[Data extracted from a collection]

- Opening Delimiter -

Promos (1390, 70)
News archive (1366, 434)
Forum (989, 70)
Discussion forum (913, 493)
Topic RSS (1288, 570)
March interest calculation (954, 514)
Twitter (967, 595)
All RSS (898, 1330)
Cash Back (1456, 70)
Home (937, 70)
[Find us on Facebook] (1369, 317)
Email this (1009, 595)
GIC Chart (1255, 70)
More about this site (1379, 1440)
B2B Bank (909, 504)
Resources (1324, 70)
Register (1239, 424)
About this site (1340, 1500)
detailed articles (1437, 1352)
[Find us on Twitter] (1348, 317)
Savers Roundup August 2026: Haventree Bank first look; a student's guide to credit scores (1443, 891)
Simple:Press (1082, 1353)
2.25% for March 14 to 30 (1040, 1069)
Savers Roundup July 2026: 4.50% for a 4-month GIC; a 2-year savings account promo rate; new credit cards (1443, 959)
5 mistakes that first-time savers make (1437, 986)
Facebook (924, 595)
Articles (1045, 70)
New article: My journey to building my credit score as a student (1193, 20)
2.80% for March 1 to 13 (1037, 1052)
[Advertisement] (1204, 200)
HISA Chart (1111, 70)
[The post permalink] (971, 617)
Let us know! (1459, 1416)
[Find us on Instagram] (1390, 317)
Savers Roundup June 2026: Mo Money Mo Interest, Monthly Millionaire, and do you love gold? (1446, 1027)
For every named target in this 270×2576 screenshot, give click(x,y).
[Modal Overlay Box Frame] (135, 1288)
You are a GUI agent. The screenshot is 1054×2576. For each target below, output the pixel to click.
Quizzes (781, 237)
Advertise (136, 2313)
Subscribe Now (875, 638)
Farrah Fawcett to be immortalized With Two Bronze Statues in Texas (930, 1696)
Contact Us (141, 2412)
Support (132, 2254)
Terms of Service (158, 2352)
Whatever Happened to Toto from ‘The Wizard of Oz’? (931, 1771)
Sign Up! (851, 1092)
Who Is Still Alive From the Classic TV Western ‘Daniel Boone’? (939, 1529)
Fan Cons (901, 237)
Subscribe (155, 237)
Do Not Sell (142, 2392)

- Closing Delimiter -

→ **Required work**: Could you reproduce, exactly, every line above from the line with "B2B Bank (909, 504)" to the line with "Articles (1045, 70)", and no other line? Both ends count.

→ **Task result**:
B2B Bank (909, 504)
Resources (1324, 70)
Register (1239, 424)
About this site (1340, 1500)
detailed articles (1437, 1352)
[Find us on Twitter] (1348, 317)
Savers Roundup August 2026: Haventree Bank first look; a student's guide to credit scores (1443, 891)
Simple:Press (1082, 1353)
2.25% for March 14 to 30 (1040, 1069)
Savers Roundup July 2026: 4.50% for a 4-month GIC; a 2-year savings account promo rate; new credit cards (1443, 959)
5 mistakes that first-time savers make (1437, 986)
Facebook (924, 595)
Articles (1045, 70)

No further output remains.